Tags: Ethanol

Demon Alcohol


Americans who don’t try competing for the votes of Iowans every four years have long known that federal support for making ethanol fuel from corn is a costly and inefficient way to help the environment. It may not even be a way to do so at all.

A new investigative report by the Associated Press reveals the extent to which government support for ethanol has driven American farmers to expand their corn production massively across the plains, with huge, unnecessary environmental costs. Ethanol burns slightly cleaner than normal gasoline, but experts have long questioned just how great its overall benefit is, because producing it has so many other environmental costs. Estimates of ethanol’s benefits have grown less and less generous over the years, and now the AP reveals that its costs in the form of pollution and unnecessary land use have been seriously underestimated.

Subsidies for ethanol have been a longstanding feature of U.S. environmental policy (which should tell you something about the quality of U.S. environmental policy). America has had a tariff on ethanol for decades, to prop up domestic production and protect the heartland from competing biofuels, mostly Brazilian. But the favoritism really ramped up in the 2000s: The Bush administration’s attempt at a green industrial policy, motivated by high gasoline prices, national-security concerns, and the demands of rural constituencies, led to a huge tax credit for companies that blend ethanol into transportation fuel. That credit expired in 2012, when conservatives and honest environmentalists pressured Congress to reduce direct support for the industry.

In 2006, a more tortuous and destructive subsidy was created: a mandate that a certain percentage of the transportation fuel produced in the U.S. had to contain ethanol. The Obama administration updated these standards in 2010, and the mandate now steeply increases each year. Just three years after writing the new regulations, the White House is being forced to consider whether to ease the mandate in 2014 because it may not be possible to produce enough ethanol to meet it.

This policy has two obvious effects: The price of ethanol’s key ingredient, corn, will explode, and the price of automotive fuel, which now must contain it, will rise. Forty percent of corn production in the United States now goes to ethanol, making food for people all over the world more expensive. The costs to American consumers alone have amounted to tens of billions of dollars per year.

But the secondary effects of these distortions have not been as obvious or well examined. The AP report explains that in writing the 2010 regulations, the EPA essentially pretended that corn prices would remain constant. The agency’s rules require that biofuels be 20 percent more efficient, measured by carbon emissions, than standard fuels in order to qualify for favorable regulatory treatment. To hit this metric, the Obama administration assumed that a straitjacket mandate would hardly affect corn prices, meaning little more land development. In reality, prices have almost doubled since the 2010 mandate was written.

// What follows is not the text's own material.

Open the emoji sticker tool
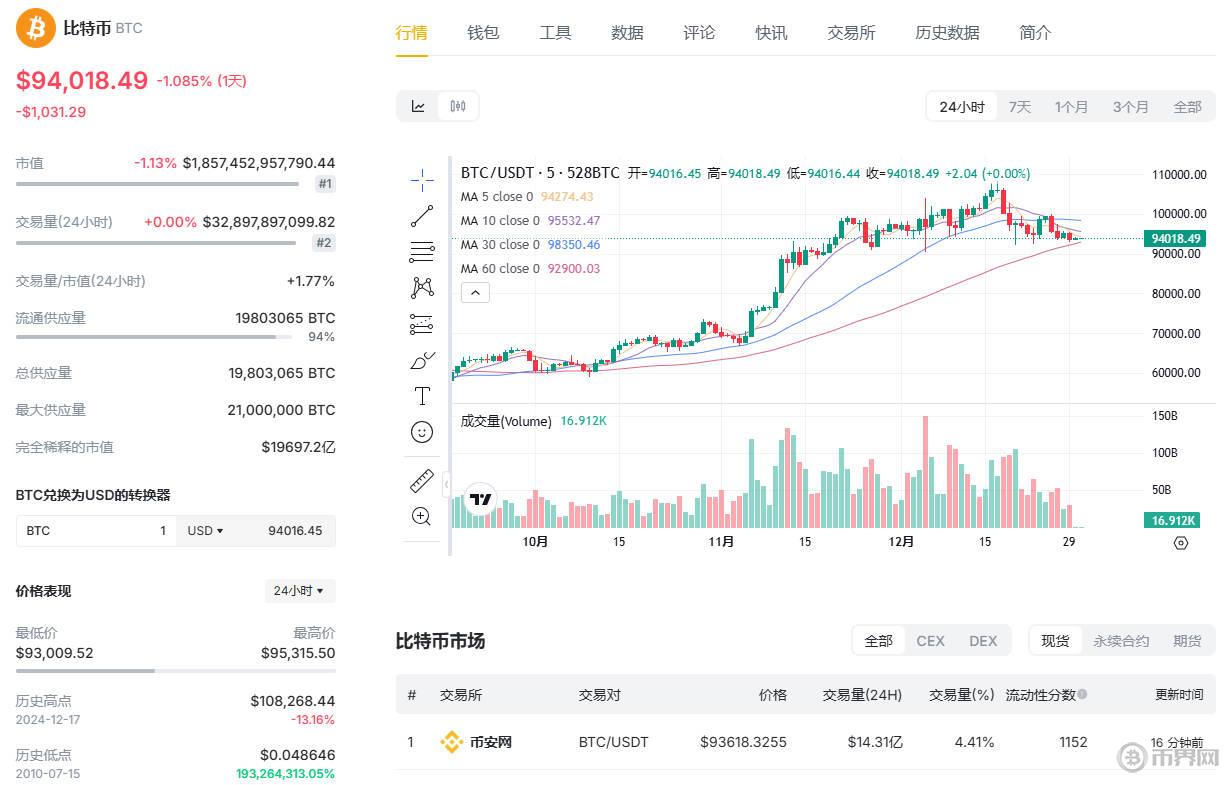The width and height of the screenshot is (1230, 785). [x=421, y=431]
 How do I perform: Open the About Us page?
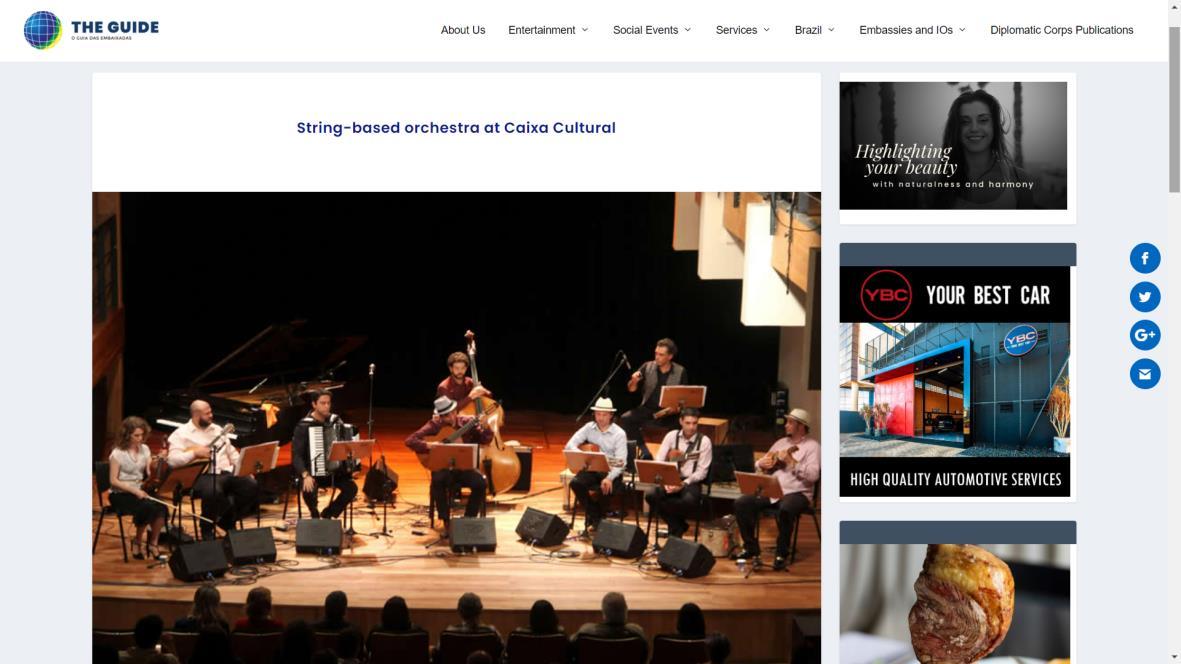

And higher corn prices have meant much greater demand for farmland in the Midwest — including conservation land, which higher crop yields have allowed farmers to leave fallow, as well as virgin, undeveloped land. A 2008 study in Science concluded that no ethanol policy would reduce carbon emissions if it caused farmers to carve up such land. Since President Obama took office, more than 5 million acres of conservation land have been lost. Meanwhile, nitrogen-based fertilizers have flowed from the overworked Great Plains into the Gulf of Mexico, creating a “dead zone” the size of Connecticut on the sea floor.

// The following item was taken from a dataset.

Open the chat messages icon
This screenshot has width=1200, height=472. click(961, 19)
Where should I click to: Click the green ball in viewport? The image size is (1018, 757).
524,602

Public policy inevitably will not be guided by science, but by political interests. That’s part of the reason those concerned with greenhouse gases and pollution ignore solutions less georgic than corn farming, such as nuclear power and fracking. Obama’s secretary of agriculture, Tom Vilsack, more or less admitted that to the AP: “I don’t know whether I can make the environmental argument, or the economic argument. To me, it’s an opportunity argument.” There are better ways, we are sure, to provide opportunity to the inhabitants of the Great Plains than demanding that vast swathes of their land be devoted to producing an unnecessary fuel.

Some conservatives have spoken out against our decades-old, destructive ethanol policies. Senator Tom Coburn of Oklahoma has criticized the programs for years; Richard Mourdock, in his 2012 primary campaign against Indiana senator Dick Lugar, railed against the system and Lugar’s support for it.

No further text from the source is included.